G10 G10 G10 wheres the micarta

I don't think you have to oil Micarta. The only real difference between it and G10 is that G10 uses fiberglass impregnated in phenolic resin, while Micarta uses different types of fabric. This makes G10 slightly stronger, (or so I've heard,) and it also means that Micarta can absorb small amounts of liquid, while G10 is almost completely impervious. That's it.
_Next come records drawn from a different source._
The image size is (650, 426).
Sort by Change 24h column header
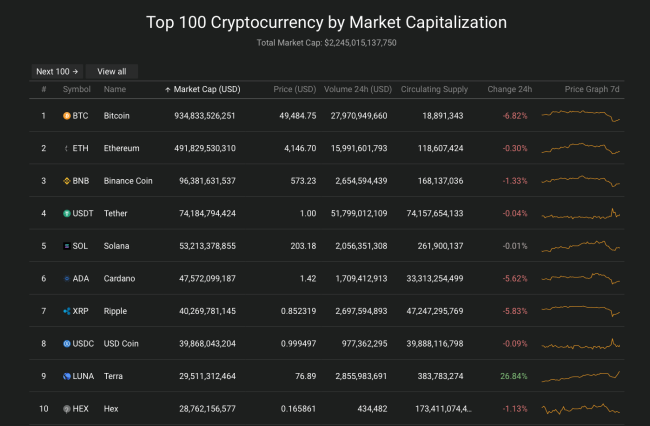click(x=508, y=90)
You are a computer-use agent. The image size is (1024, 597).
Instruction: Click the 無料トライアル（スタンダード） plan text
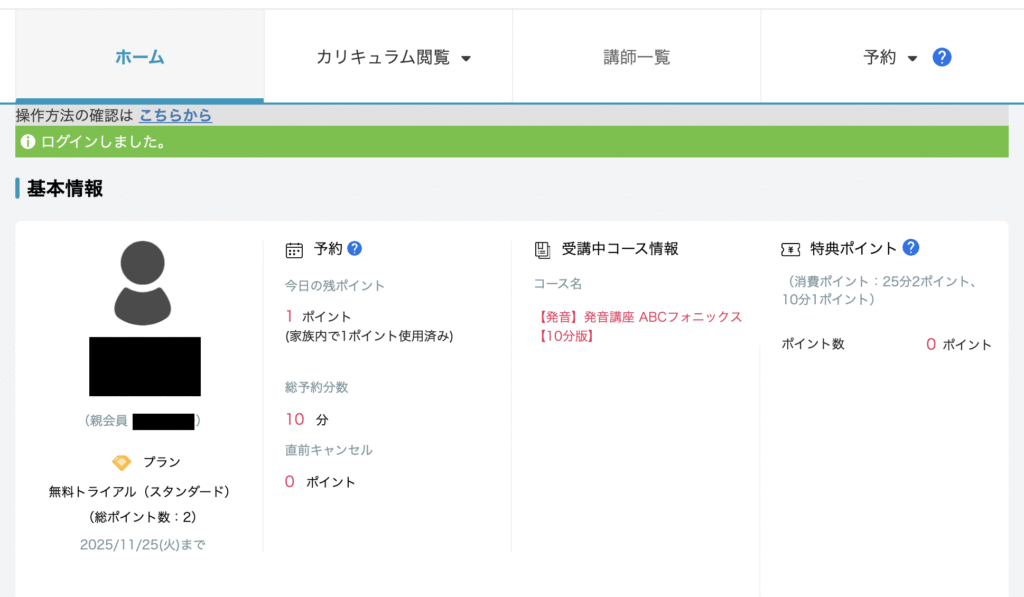(140, 491)
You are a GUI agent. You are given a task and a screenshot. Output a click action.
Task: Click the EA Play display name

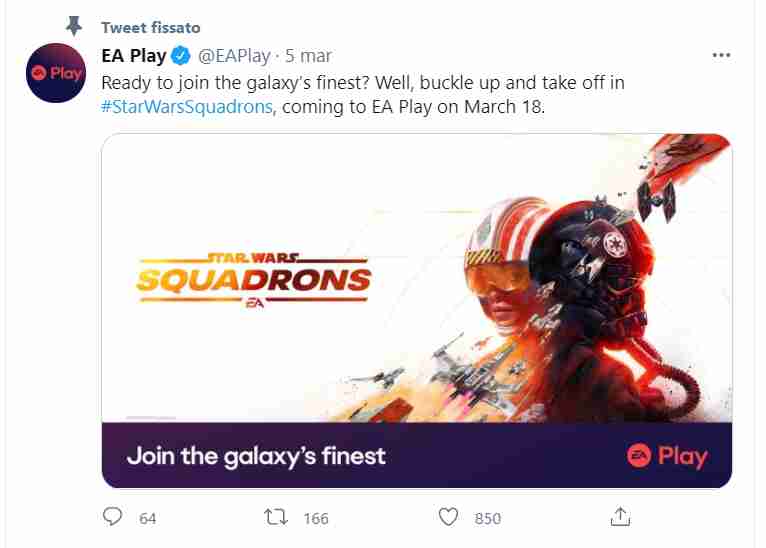(x=133, y=56)
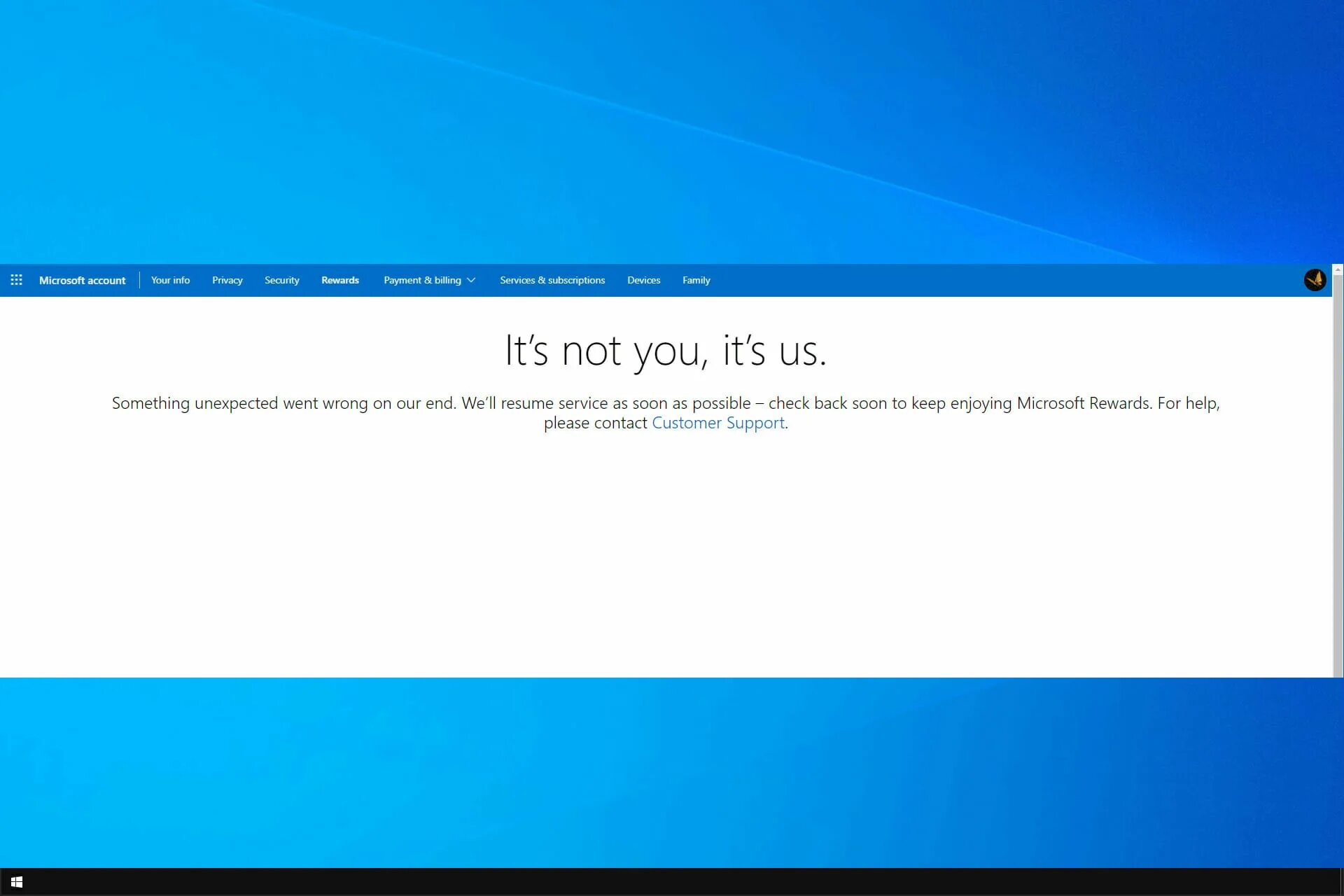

While the two look and feel very different, structurally, they're very similar.
 
I prefer micarta as well, just because it has a nicer feel to my hand... I really hope to see Spyderco throw some micarta in there soon, for some reason I just can't stand their carbon fiber
 
I find G10 easier to wok than micarta.
Micarta has a superb feeling, but is porous... reminds you of wood.
My choice is rough micarta as well
But it's not really porous, it's phenolic resin (epoxy-soak) just like G10, only the substrate isn't FRN. Fabric is porous but the pores are saturated with resin so material can only absorb into loose strands on a rough surface and only that deep as well, so there's no substantial penetration. The difference between this level of absorption and G10 is that FRN doesn't hold onto the liquid/contaminants as well as fabric, so it's easier to clean. But liquid penetration is equal.
 
A long time ago I got into the habit of coating my canvas micarta handles in clear polyurethane---they always look freshly oiled and do not absorb anything else. It's worth noting, though, that the soft/velvety feel is lost when you do this.
 
I actually think that G10 uses epoxy. The preference for G10 may be because it is lighter, etc., but it may also be because it is "new" and more modern. G10 was a replacement for Micarta and its cousins in the electrical industry. G10 has since been replaced by a self extinguishing version of GRP, FRP4, IIRC. If done right, G10 should be stronger. but that assumes that it is done right. Fiberglass is funny stuff. My exposure to the boating industry taught me that fiberglass reinforced plastics like glass with epoxy, vinylester or polyester resin are actually stronger if you use LESS resin, up to a point, of course. Point being that any "home made micarta"or glass composite that we make at home is going to be weaker than stuff made properly under pressure or vacuum because we would tend to slather on the resin until the fabric was wetted out, but there would be a lot of space between the layers and fibers that was just straight resin.
 
Oh, just so you know, epoxy based composites are degraded by long term exposure to UV light unless you coat them. The same would apply to any epoxy based "My-carta" you might brew up in your garage. That is why most custom "cold molded" wood/epoxy composite boats are painted with Awlgrip.
 
I actually think that G10 uses epoxy. The preference for G10 may be because it is lighter, etc.
... My exposure to the boating industry taught me that fiberglass reinforced plastics like glass with epoxy, vinylester or polyester resin are actually stronger if you use LESS resin, up to a point, of course. ... there would be a lot of space between the layers and fibers that was just straight resin.
G10 is heavier by volume than micarta, not lighter (think of the composition - glass vs. cloth).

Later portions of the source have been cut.